Osborne at 642 (footnotes omitted). Similarly, Durfee & Doddridge have suggested that under the Iowa decisions the redemp-tioner simply succeeds to the rights of the purchaser. Durfee & Doddridge at 857. They see this as a desirable result and suggest that junior lienors like senior lien-ors should be forced to bid at the sale at their peril in order to preserve their security interest. These authors suggest that:
The pressure applied to junior lienors is desirable and the hardship on them is by no means shocking.
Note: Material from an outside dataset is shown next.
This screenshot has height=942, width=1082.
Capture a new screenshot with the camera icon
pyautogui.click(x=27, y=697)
We cannot make of the land a miraculous pitcher, and the attempt to do so will merely discourage redemption, encourage underbidding and defeat the purpose of the statute.
Id. at 853.
It is difficult to suggest any reason for the provisions of section 628.3 which give the mortgagor an exclusive right of redemption for the first six months, except as a vehicle for exerting pressure on junior lienors to bid at the sale. Under the majority’s approach, the mortgagee’s exclusive right now becomes meaningless in any case where there are junior liens. In addition, the presence of such an illusory right in our statutes creates a trap for the unwary debtor who will often be acting without advice of counsel.
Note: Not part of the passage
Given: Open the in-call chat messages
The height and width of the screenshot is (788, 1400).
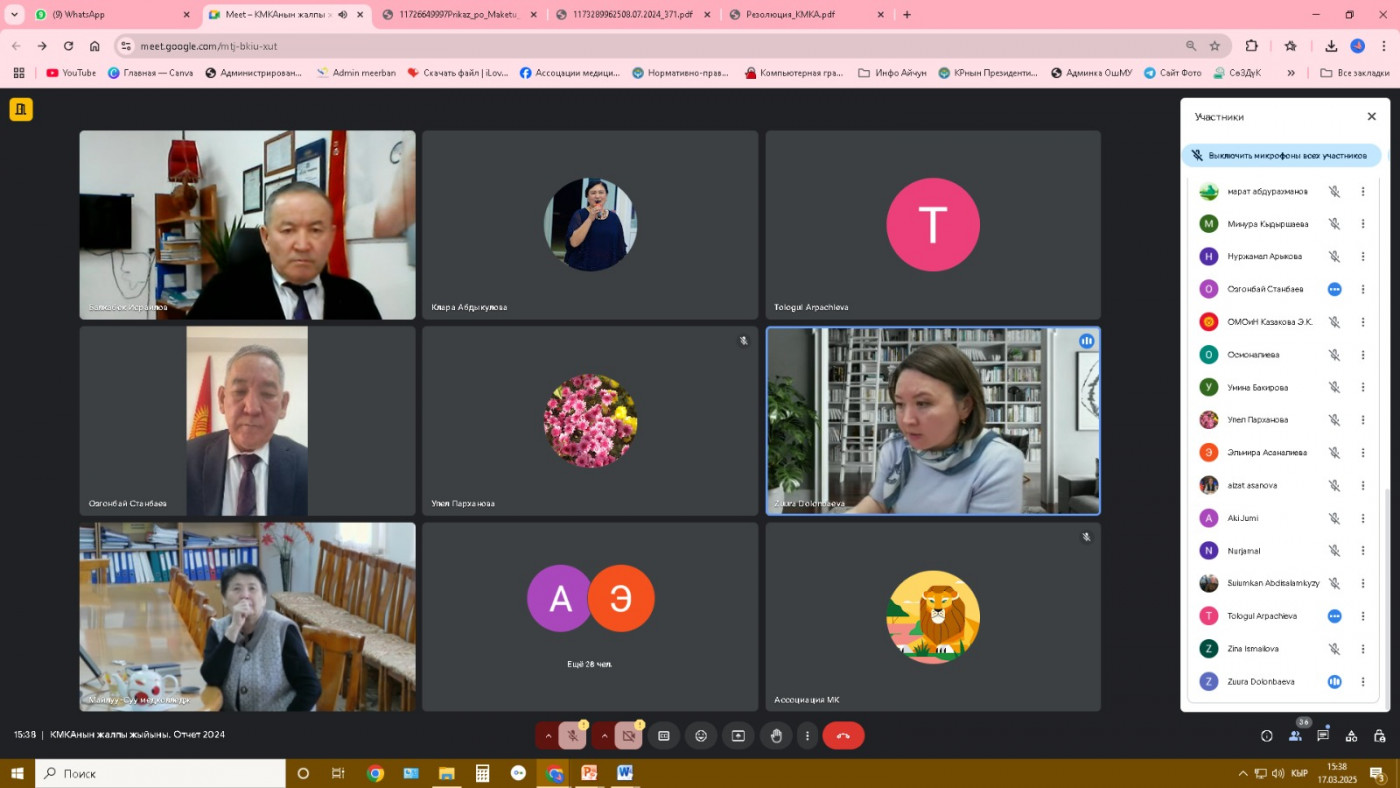Looking at the screenshot, I should [1323, 736].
A major flaw in the majority’s approach is the resulting overbreadth of the category of creditors who will be afforded protection. The majority concedes that junior lienors who have been afforded an opportunity to redeem and have not done so should lose their liens, but holds that it is otherwise when the mortgagor’s redemption during the exclusive period precludes redemption by creditors. This distinction is impossible to justify based on the realities of junior lien status. A recent study indicates that more than ninety percent of all junior lienholders fail to make redemption. See Bauer, 70 Iowa L.Rev. at 370, 377.
Under the majority’s holding in the present case, there is no method for distinguishing legitimate redemption rights from purely illusory redemption rights. The result will be to give a windfall to those junior lienors whose security interests are worthless based upon the value of the property and who would not have redeemed from the sale even if they had enjoyed an opportunity to do so.
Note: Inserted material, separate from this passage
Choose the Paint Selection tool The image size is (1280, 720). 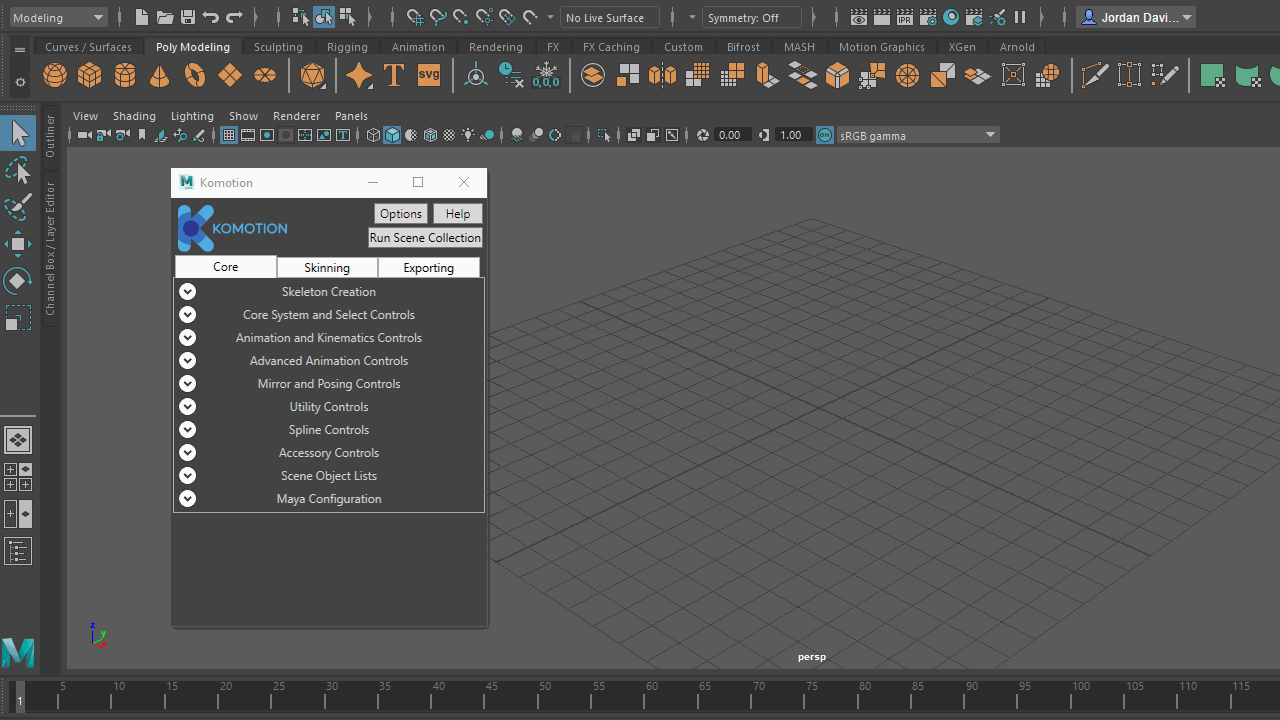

If it were the intent of chapter 628 to protect junior lienholders in the manner that the majority proposes, they and not the mortgagor would logically have been given the exclusive right of redemption at the outset of the redemption process thereby permitting them to establish their position if the value of the property warranted such action but extinguishing their liens in those cases where it did not. The fact that our legislature has granted to the mortgagor an exclusive right to go forward in the redemption tug-of-war and has denied to junior lienors the right to redeem from a previously redeeming mortgagor leads to the inescapable conclusion that it had no intent to protect junior lienors in the situation presented in the present case.
UHLENHOPP and WOLLE, JJ., join this dissent.